• Exercise description: Shorten the paragraph of the Teesdale travel piece below that begins "It was built as a shooting lodge" into a brief bulleted list that keeps its main facts.

** BEGIN Page **

HOW FAR must you drive to escape central London? An hour- and-a-half's concentration, going as fast possible, brought me from Ladbroke Grove, west London, to the foot of the M1, eight miles away. After another three hours' steady driving, the road seemed to open, somewhere near Doncaster. Through Yorkshire, on the A1, there was hardly any traffic by 10 o'clock at night. By 10.30 we had reached the slow, narrow roads north of Barnard Castle, and by 11 had found seclusion in the High Force hotel at Forest in Teesdale.

It was built as a shooting lodge: a large, boxy, white-walled building with a pleasantly worn charm inside. Nothing there is ugly; nothing is startlingly beautiful. None of the rooms has a bathroom or lavatory en suite. Unremarkable food is served promptly in enormous portions. The wine is pub standard, but there is a large selection of good whiskies. If it were closer to London, I would hesitate to tell people about it, because it is such a model of what a country pub should be.

There's no forest left in Forest in Teesdale, and hardly any trees except for some narrow and extremely steep stretches between the road and the river. Everything else is grey-green swelling hills, given over to sheep. It would not be wilderness even if it were not close to the end of the Pennine Way, which provides a seemingly endless stream of walkers along the banks of the Tees. But it is open, clean and invigorating.

** END Page **
** BEGIN Information given **

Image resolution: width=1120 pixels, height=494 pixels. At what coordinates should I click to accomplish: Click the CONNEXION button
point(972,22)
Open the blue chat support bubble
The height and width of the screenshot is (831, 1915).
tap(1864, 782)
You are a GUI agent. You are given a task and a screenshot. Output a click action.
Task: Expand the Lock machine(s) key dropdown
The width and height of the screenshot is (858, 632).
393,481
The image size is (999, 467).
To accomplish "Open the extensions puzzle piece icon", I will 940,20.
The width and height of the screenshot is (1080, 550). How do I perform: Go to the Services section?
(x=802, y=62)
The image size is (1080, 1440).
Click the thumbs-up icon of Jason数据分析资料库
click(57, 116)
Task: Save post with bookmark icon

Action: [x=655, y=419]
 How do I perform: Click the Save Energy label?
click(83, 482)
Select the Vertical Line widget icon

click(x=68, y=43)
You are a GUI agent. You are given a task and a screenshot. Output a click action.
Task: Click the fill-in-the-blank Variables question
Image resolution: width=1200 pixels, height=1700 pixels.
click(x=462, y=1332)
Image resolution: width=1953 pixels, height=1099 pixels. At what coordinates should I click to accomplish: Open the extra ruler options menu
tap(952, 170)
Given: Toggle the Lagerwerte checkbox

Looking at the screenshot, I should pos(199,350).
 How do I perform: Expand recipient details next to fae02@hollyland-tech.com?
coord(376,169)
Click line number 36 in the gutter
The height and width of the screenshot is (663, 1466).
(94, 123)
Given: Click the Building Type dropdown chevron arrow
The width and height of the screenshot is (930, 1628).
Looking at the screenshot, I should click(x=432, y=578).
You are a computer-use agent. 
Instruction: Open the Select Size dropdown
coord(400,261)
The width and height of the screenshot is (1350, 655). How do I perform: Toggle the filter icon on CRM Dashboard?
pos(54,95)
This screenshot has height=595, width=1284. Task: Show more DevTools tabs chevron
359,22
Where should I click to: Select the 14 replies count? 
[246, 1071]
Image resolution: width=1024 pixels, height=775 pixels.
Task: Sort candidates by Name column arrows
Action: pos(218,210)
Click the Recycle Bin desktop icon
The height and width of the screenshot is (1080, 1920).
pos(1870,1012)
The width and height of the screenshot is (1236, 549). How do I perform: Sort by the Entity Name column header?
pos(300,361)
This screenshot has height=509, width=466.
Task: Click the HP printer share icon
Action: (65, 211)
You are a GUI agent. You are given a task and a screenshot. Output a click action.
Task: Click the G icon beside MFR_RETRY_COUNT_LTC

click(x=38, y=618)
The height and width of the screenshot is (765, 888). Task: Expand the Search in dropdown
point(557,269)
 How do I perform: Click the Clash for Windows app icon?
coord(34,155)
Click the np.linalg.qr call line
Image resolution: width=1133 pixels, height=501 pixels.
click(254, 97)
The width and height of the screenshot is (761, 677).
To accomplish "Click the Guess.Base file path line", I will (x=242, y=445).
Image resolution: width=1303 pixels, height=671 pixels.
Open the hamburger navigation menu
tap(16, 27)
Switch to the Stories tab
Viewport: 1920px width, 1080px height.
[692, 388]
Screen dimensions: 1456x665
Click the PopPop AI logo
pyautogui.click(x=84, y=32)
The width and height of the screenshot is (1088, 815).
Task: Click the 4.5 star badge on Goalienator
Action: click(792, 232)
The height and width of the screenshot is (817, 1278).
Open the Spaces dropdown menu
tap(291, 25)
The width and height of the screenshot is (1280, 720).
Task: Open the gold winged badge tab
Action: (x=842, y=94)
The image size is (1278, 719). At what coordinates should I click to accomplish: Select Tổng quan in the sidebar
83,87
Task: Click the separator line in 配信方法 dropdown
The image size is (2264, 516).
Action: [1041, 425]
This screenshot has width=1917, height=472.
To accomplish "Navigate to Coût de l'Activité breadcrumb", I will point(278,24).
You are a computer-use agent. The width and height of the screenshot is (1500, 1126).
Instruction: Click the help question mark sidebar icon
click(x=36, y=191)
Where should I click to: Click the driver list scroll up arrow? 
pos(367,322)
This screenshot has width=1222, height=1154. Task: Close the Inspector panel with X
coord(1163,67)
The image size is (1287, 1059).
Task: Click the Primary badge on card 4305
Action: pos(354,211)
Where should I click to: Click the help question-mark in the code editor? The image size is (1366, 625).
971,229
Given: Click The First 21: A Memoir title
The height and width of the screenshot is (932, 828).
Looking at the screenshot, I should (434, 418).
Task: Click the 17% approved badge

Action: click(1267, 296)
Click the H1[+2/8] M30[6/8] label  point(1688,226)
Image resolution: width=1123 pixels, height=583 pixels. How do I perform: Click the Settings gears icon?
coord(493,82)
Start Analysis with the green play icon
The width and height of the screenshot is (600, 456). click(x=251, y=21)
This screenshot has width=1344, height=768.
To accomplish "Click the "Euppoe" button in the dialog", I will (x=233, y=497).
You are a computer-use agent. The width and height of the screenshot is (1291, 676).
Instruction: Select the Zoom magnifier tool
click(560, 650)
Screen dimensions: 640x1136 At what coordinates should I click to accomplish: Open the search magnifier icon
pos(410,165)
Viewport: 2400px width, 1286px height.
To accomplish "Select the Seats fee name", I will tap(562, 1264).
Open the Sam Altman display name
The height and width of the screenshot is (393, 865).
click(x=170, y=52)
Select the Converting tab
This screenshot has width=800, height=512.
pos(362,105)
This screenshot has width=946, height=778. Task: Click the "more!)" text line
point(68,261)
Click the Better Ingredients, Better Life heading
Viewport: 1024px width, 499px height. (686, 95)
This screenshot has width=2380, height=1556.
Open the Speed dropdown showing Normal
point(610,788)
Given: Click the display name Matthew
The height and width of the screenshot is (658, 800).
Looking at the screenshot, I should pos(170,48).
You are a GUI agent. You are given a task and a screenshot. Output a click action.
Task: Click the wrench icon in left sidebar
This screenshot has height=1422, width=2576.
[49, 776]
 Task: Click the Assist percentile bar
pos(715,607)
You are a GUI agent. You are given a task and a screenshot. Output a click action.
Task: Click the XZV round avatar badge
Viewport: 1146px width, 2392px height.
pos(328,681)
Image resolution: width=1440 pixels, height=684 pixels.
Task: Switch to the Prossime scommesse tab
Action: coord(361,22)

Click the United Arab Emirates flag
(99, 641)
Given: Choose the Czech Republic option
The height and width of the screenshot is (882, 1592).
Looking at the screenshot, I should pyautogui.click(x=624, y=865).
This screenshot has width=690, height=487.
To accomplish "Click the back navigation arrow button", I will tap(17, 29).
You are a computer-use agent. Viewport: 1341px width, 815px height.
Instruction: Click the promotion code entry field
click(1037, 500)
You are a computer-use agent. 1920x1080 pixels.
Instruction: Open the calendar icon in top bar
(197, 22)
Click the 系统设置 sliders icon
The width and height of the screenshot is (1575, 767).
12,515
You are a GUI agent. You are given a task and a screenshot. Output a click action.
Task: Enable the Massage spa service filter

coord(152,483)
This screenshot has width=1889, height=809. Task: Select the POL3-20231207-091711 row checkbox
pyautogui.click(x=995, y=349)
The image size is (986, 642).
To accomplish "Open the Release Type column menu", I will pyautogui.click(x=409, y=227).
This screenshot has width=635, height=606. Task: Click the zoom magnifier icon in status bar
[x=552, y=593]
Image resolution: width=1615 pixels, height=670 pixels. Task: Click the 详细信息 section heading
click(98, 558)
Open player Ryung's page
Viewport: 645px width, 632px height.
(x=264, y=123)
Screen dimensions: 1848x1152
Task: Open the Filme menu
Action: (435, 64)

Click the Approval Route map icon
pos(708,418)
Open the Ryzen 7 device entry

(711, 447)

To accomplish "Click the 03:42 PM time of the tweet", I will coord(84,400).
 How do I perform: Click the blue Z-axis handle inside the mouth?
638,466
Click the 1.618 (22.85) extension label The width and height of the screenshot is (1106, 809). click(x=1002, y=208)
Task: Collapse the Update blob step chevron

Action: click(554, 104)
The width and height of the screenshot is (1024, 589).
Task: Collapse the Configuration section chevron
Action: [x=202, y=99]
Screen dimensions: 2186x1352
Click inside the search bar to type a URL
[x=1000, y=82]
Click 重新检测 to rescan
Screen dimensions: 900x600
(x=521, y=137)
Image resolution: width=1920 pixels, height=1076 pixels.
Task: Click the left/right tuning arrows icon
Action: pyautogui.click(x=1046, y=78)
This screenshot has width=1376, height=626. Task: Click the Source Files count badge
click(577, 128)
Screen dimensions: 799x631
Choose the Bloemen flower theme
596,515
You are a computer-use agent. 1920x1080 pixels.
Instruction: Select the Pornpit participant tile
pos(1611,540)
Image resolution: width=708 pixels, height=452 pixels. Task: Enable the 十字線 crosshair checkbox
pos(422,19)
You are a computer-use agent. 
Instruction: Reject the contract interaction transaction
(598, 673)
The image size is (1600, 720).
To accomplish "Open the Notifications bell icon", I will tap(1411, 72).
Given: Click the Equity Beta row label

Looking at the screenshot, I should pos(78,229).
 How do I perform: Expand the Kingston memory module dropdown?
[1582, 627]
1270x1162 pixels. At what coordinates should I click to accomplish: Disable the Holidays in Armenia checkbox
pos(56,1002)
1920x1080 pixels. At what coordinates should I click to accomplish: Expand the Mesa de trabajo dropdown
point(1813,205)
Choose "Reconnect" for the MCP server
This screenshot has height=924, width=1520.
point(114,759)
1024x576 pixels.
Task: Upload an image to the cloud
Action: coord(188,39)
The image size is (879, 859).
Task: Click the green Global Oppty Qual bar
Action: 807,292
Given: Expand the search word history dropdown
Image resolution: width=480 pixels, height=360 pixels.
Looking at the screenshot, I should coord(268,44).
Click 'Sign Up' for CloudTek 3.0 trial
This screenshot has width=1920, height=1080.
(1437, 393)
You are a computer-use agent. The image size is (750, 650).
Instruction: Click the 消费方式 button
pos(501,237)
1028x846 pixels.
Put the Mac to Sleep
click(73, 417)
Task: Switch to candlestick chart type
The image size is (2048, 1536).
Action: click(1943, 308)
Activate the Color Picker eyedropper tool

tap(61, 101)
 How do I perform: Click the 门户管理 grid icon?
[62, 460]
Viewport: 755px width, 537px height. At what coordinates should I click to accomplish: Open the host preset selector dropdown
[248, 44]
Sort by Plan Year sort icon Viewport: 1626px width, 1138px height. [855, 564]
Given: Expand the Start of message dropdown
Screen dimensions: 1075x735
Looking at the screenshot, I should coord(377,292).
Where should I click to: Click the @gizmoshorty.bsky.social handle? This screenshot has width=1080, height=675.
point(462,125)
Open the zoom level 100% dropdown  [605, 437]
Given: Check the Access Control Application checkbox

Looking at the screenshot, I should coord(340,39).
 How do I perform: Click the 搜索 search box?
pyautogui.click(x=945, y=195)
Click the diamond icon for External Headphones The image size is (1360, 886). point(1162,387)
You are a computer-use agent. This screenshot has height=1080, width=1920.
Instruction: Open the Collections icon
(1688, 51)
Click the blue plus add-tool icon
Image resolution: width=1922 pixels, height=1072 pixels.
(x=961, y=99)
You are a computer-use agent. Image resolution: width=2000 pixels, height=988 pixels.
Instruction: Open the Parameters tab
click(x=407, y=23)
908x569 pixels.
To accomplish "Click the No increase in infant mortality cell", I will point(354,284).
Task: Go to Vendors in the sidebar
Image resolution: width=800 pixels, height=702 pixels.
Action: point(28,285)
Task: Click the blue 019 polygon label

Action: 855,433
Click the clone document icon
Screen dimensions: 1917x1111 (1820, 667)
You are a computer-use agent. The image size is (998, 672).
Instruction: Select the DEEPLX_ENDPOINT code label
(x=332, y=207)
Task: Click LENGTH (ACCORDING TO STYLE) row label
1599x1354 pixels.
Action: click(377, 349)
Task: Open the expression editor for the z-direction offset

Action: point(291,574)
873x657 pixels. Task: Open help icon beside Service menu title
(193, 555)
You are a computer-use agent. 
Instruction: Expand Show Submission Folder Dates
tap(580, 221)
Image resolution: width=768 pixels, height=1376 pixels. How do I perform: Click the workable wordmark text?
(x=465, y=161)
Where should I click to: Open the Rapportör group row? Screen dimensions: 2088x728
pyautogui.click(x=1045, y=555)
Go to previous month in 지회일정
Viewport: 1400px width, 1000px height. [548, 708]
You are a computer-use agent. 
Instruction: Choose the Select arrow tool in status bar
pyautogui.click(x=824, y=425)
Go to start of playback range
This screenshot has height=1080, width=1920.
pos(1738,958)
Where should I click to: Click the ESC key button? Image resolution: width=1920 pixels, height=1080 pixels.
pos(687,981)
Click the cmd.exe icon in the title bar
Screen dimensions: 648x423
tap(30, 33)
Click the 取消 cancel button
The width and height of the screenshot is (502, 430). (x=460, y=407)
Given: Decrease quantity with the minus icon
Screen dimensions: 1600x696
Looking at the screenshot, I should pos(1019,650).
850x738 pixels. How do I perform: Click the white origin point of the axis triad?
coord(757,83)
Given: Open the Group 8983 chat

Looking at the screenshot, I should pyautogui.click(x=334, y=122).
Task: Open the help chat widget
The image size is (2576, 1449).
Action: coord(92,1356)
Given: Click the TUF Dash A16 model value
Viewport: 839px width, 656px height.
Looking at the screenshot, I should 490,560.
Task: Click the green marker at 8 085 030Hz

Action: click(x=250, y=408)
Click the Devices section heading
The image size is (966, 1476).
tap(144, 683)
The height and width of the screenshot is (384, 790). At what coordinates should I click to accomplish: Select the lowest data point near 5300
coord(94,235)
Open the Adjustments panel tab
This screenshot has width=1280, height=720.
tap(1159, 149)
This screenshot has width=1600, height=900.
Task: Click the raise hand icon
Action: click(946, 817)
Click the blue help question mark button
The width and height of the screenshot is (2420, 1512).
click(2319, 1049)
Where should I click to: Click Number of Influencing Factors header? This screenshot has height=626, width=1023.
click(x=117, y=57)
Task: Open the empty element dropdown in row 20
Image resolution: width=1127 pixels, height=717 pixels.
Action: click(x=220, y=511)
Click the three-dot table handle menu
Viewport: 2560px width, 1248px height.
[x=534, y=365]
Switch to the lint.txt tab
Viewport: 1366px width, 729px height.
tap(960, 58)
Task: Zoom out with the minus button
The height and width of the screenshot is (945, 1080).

** END Information given **

• Response for this exercise:
- Built as a shooting lodge: large, boxy and white-walled, with a pleasantly worn charm inside.
- Nothing is ugly, and nothing is startlingly beautiful.
- No room has a bathroom or lavatory en suite.
- Unremarkable food comes promptly in enormous portions.
- The wine is pub standard, but there is a large selection of good whiskies.
- It is a model country pub. If it were closer to London, the writer would hesitate to tell people about it.